I think of past, present, and future Black excellence. 

Is there a specific Black creative that inspires you? Why?
Prince has always inspired me. Artists like Sister Rosetta Tharpe, Ma Rainey, Ella Fitzgerald, Betty Davis, Nina Simone, Eartha Kitt, and more are I also celebrate because it takes so much resilience to be an unapologetic Black female/femme artist. I am inspired by pretty much any female musician that killed it in their own artistic way. The world isn’t used to hearing our voices or stories, so when I hear Black female artists that have expressed their music proudly, I feel like I can do it too. It motivates me to keep going.

Why do you think it is important to pay homage to the Black creatives that came before us? Why do you think the world needs to learn about our Black History?
Black creatives have paved the way in so many (almost all) musical genres. It would be crazy not to acknowledge that and even learn from it. There’s so much richness and authenticity in Black music; it’s almost spiritual in a way. The world needs to learn about Black history not because it’s Black but just because it’s history that reflects everywhere in our society today (not just in music, in every part of our society). 

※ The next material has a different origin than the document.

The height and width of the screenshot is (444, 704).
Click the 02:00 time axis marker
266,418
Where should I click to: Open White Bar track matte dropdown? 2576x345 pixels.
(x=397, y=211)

What are your current studio and live performance setups? Is it any different? 

My current studio set up is (approx); 

Roland SH-01 Gaia Synthesizer
Yamaha HS5w Pair Monitors
Ableton Live 11
Acoustic Fender CD-60
Fender Squier Telecaster
Squier Affinity Precision Bass
Microphones (there are quite a few, and I can’t recall, lol!)

What does it mean to be a Black woman to you?
It means being smart, creative, resourceful, and beautiful.

What’s one piece of advice you would give to your eight-year-old self looking up to the adult version of you?
I would say not to doubt myself — follow my dreams, and always listen to my intuition.